§ **Assigned task A**: Summarize the disk encryption post in two sentences.
§ **Assigned task B**:
Answer these questions on the disk encryption post, one per line:
(i) What could Yunohost create and mount behind the scenes if partitioning is too much?
(ii) Which two disks does the reply say were encrypted on the server?
(iii) What does the post list as the current situation under "Alternatives"?
§ **Assigned task C**: Resume the disk encryption post after its last sentence.

Text section below:

Disk encryption

Summary
Yunohost needs to offer disk encryption to the masses.

Problem
I see no docs or FAQ about disk encryption. If your Raspberry holds all your valuable data and somebody steals it, he’ll have it all!
OTOH, if you are not careful, you could lose it yourself.

Solution
Yunohost should offer disk encryption. Encrypting data should be enough. Behind the scenes it could use a partition, or could create a block device and mount it (if partitioning is too much).

UX
When encrypting, the UI would ask you for a password or let you plug in an USB to be used as decryption key. Also it would ask you size, and tell you the pros and cons in an Understandable way.
When blocked, the UI would display a message asking your encryption password or telling you to plug in your security USB drive.
Another UI should let you modify the password or USB drive.

Alternatives
No encryption. Not a good one, though. Current situation.

This is I think a quiet complex question.
On my side, I encrypted 2 disks on my server (root and data, backups are not on an encrypted disk but are encrypted on their own), but I did this manually.

End of Text section.
Given records below:

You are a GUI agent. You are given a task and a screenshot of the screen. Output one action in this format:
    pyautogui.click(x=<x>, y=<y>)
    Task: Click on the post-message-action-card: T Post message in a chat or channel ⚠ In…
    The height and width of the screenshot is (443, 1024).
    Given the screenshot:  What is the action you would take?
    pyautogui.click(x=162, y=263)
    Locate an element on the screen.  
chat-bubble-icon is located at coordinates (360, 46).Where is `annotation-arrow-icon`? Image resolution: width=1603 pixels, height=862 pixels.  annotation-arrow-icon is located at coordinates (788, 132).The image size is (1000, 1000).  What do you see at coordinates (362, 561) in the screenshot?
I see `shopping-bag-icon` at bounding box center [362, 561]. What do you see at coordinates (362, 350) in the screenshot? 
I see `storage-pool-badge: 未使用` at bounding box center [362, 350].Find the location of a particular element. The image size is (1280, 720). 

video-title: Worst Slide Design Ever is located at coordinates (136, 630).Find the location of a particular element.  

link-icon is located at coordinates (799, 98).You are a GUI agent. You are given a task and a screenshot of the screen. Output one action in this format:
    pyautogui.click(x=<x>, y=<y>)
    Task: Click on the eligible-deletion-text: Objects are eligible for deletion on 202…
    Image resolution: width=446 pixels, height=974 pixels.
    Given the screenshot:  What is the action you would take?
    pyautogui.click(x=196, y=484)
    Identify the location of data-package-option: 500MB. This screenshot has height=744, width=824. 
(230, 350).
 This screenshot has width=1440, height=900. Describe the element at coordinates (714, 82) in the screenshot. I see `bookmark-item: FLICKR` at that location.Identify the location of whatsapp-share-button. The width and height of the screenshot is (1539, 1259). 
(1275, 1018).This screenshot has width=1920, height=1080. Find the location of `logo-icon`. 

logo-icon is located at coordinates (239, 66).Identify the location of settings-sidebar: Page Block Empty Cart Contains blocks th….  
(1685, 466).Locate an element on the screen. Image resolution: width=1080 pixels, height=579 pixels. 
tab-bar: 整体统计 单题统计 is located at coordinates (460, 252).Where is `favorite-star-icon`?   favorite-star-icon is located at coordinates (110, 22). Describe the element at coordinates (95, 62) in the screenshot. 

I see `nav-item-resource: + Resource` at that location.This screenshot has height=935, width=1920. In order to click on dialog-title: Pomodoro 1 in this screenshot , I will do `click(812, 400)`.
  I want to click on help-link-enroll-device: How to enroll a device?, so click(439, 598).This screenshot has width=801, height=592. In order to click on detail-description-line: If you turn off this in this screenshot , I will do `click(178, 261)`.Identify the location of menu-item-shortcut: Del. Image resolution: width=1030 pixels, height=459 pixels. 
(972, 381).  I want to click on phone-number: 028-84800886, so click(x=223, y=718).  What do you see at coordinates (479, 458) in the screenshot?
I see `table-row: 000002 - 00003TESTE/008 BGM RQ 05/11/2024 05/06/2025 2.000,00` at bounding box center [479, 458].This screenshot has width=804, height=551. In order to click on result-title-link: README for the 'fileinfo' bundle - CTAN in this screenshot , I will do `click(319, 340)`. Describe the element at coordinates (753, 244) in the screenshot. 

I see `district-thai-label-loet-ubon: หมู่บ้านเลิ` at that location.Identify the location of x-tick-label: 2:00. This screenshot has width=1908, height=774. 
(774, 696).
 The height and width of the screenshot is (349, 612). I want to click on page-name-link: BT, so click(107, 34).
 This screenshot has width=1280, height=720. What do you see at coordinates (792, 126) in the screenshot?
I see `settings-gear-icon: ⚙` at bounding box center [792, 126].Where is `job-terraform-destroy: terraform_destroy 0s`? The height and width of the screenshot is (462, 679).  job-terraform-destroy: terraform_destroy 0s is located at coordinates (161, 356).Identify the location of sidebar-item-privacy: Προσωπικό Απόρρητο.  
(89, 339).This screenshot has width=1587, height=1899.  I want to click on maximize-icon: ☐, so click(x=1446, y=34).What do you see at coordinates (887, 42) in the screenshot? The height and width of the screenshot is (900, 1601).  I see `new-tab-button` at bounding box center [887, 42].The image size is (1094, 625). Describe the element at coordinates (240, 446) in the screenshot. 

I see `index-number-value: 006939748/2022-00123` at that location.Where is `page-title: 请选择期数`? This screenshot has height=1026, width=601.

End of Given records.

§ **Written answer A**: The post argues that Yunohost should offer disk encryption, since anyone who steals a Raspberry holding valuable data would get all of it, and it proposes an interface that asks for a password or a USB drive as the decryption key. A reply calls this a quite complex question and says its author encrypted two disks on a server manually.

§ **Written answer B**:
(i) A block device.
(ii) Root and data.
(iii) No encryption.

§ **Written answer C**:
You can not know in advance how YunoHost will be used, on which hardware, with how many disks, the importance of each disk, the access the admin have on the machine, etc…

For exampje, for a few years, I had a backup server as a raspi + external HDD at my father’s house.
In this case, the root partition should not be encrypted because I would have no way to enter the password on boot.

In my current state, 2 out of 4 disks need encryption (no need to encrypt twice).

If you only have 1 disk and want to encrypt it, there is no way to have a web interface to enter the password as the web servers are on this disk and decryption is needed to have them.

So I think that this is way too complicated and dependant on the use cases to have a standard implementation :frowning_face:

A documentation to guide users would be great.

However, if we aim to give self-hosting sovereignty to non-techies, we need to make this straightforward and working out of the box, don’t you think?

Docs would be a good starting point indeed.

Hi,

Indeed, and as the devs are already overloaded with work, everyone is welcome to contribute to the documentation (including you :wink: ).

As for the automation of the server encryption, I don’t know. This would be awesome indeed. But that’s so complex to implement and there is so much corner case (e.g. depending of the hardware, you have different kernel versions)

The project https://internetcu.be/ (basically Yunohost + vpnclient + hotspot on Lime 1/2) was offering the possibility to do an installation with full disk encryption (you could unlock your Yunohost via a web page), but it’s no longer supported. The maintainers got some big issues with a major upgrade of the Linux sunxi kernel.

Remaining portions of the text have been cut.